China’s major customers all report substantial economic interruptions all throughout, especially March and afterward, but from the Chinese perspective it’s as if there were only the two earliest months of disruption this year – when the major regions in China were themselves shutdown.

Perhaps even more puzzling, China’s GAC puts Chinese exports to the US as down just 0.4%, in US$ terms, year-to-date in 2020 up to and including May. The US Census Bureau, on the other hand, says that US imports from China are off by nearly a quarter YTD through April.

In both series, there’s less of an imprint from COVID-19 than there has been from ongoing Euro$ #4. Global trade-wise, underlying weakness before is indistinguishable from the big things in March and afterward.

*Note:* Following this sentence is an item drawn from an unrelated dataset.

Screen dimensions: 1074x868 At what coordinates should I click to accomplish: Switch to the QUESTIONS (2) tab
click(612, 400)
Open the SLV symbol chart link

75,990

In terms of Chinese imports, it’s nearly the opposite case from GAC’s export figures. Earlier in the year, imports were nothing out of the ordinary, and in fact were somewhat encouraging while the country wrestled with its initial outbreak; for January/February, down just 4% year-over-year followed by a 1% decline in March. Those accelerated to the downside, however, in April and May; -14.2% and now -16.7%, respectively.

China’s global customers supposedly buying up all of its goods at a near-uninterrupted pace during the same months when even the US NBER has figured out that’s probably not possible. And then, on the other side, China is presumably leading the world into its post-pandemic rebound and the level of imports accelerates to the downside.

Some commentators are suggesting that commodity prices are to blame at least for the import numbers, the GFC2 collapse fomenting its pre-deflationary mess. While that’s true, it can’t all be commodity prices (valued in local CNY currency, total imports still fell by 12.7% year-over-year in May).

But even if China’s import totals were entirely driven by the March through May price slump, where’s the COVID-19 impact otherwise? It’s curiously missing from the Chinese trade data in the opposite way that it is so obvious in the US (and everywhere else around the world).

Like China’s strange PMI numbers of late, we’re led to believe that the Chinese economy was seriously disrupted in only just the one or two months early this year. And now, right back to where it left off like nothing happened.

The problem is, even if that was true, too, PMI’s like exports and imports wouldn’t just go right back to where they were. There’d have been a huge if temporary surge to make up for what was only supposed to have been lost time. If the economy had been disrupted in a truly non-economic fashion, there’d have been a significant and sharp catch-up at some point March to May.

What everyone wants to know is what comes next. There was a huge global downturn, one so big that even the NBER could spot it not long after it showed up. But what kind of rebound will follow from it?

Looking to China for help answering that question, as is natural, instead there are only more questions. According to Chinese figures, there isn’t going to be a “V” shaped recovery because the downside apparently wasn’t even long or lasting enough to merit anything other than business-as-usual.

And in itself that suggests everything else except business-as-usual.